====== Seçilen bölüm ======
BIST 9.725
DOLAR 35,20
EURO 36,75
ALTIN 2.968,40
HABER /  GÜNCEL

Aileler içinde 'Uluç' kavgası

Hıncal Uluç'un yaptığı futbol programları aileler içinde kavgalara neden oluyor. Küçük bir kızın şikayetini yazısına alan Uluç, bu sorun için çeşitli çözüm yollarını sıralıy

Abone ol

Hıncal Uluç Sabah'taki isimli yazısında, küçük bir kızın feryadını duyuruyor. Küçük kız kendi babasından şikayetçi olduğunu, bunun nedeninin ise Uluç'un futbol programlarından kaynaklandığını söylüyor küçük Uluç'a. Uluç ise bu duruma karşı bulduğu çözüm önerilerini şöyle dile getiriyor:

Yani öylesine içten bir feryad ki, Duygu'dan bana gelen.. "Hıncal Amcacım, babam sizin yüzünüzden bana sevdiğim dizileri izletmiyor. Lütfen buna bi çare.. Yanlış anlamayın.. Ben de sizi çok seviyorum.."
Anladınız değil mi?.. Pazartesi 90 Dakika var.. Salı da Derin Futbol.. Baba futbol meraklısı.. Evde de babanın dediği oluyor. Aile izleme saati dediğimiz prime time'da, en güzel diziler varken, baba futbol seyredince, ötekiler kahroluyor..
Duygu aslında tam da adamına yazdı, derdini. Çocukluğumuzda televizyon hak getire.. Bir Ankara Radyosu var uzun dalga.. Bir de İstanbul.. Orta dalga.. Hava biraz bozuk oldu mu, cazır, cuzur..
Evde bir tek Aga radyo var.. Şarkı, türkü oldu mu mesele yok. Radyonun başına ailecek toplanırız.. Fasılı hiçbirimiz sevmeyiz o zamanlar.. Annem "Koşulmuşlar" derdi, heyet halinde şarkı söyleyenlere.. Radyo kapanır. Bir de.. Bir de pop var.. Öcal ağbimle ben bayılırız.. Başka bayılan yok. Babamın tüyleri diken diken olur..
Keyfi yerinde ise, kısık sesle açarız radyoyu.. O zaman Türk popu hak getire.. Hep yabancı.. Ama biraz keyifsizse, gürler.. "Kapatın şu zırıltıyı.." Batı müziğini babamın nöbetçi olduğu geceler, ya da annemle bir yere gitmişlerse korkusuzca dinleyebilirdik ancak..
====== Sağlanan kayıtlar ======
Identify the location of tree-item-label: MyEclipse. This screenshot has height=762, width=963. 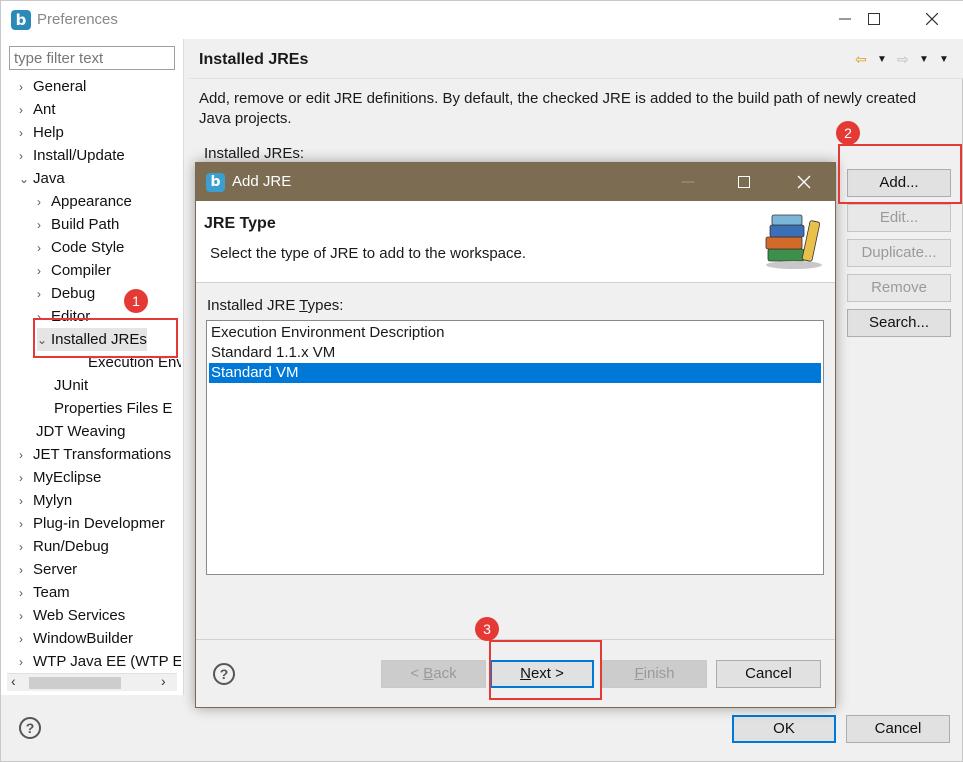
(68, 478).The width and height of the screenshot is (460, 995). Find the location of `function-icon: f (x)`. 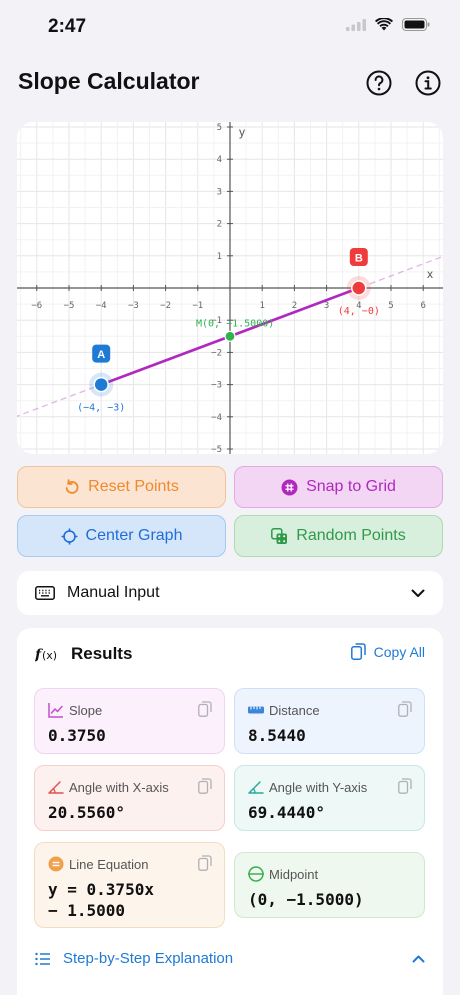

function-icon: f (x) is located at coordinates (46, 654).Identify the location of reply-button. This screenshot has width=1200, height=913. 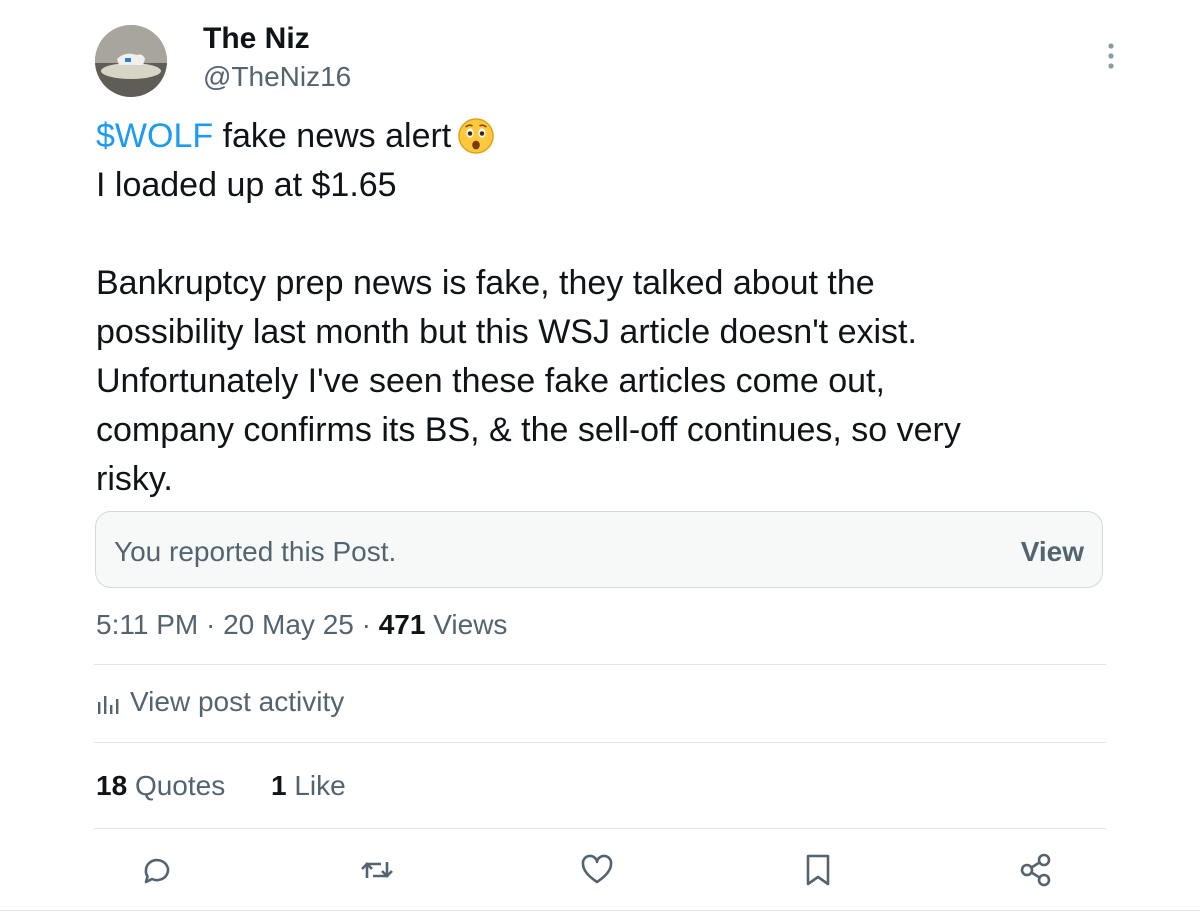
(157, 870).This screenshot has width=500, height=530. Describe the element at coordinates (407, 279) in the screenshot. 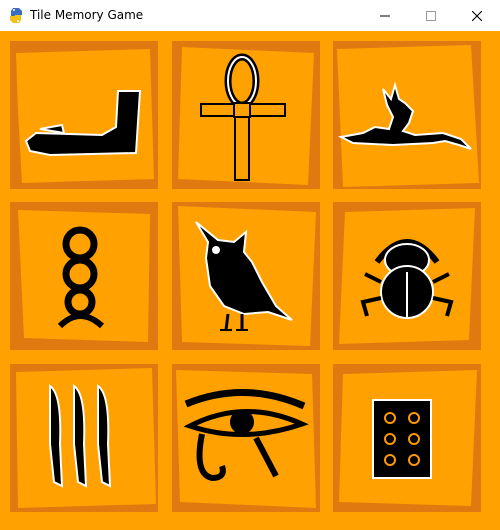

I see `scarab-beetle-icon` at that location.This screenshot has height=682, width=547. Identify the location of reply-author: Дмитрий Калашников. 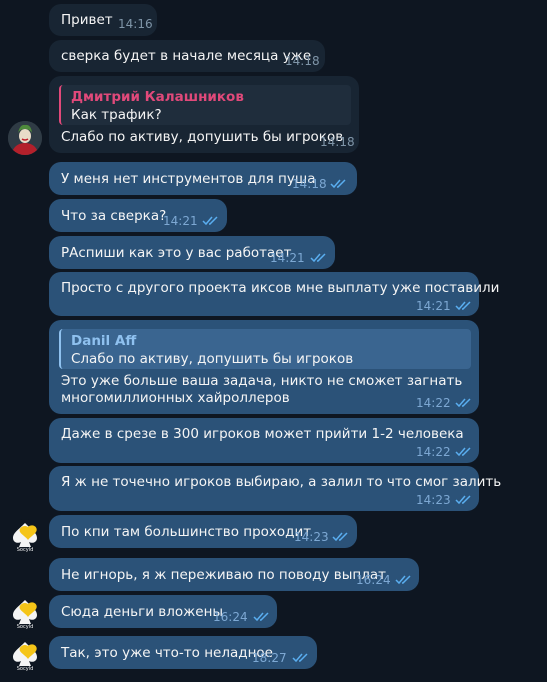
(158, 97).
======
• Görev yönergesi
Futbol programları yüzünden çıkan aile kavgalarını anlatan habere göre şu soruları yanıtlayın:
(a) Pazartesi günü hangi program var?
(b) Uluç'un çocukluğunda evdeki tek radyo hangisiydi?
(c) Uluç'un annesi heyet halinde şarkı söyleyenler için ne derdi?
Satırlar, haberden bağımsız ayrı bir malzemedir.

• Alıştırma sonucu
(a) 90 Dakika
(b) Aga radyo
(c) "Koşulmuşlar"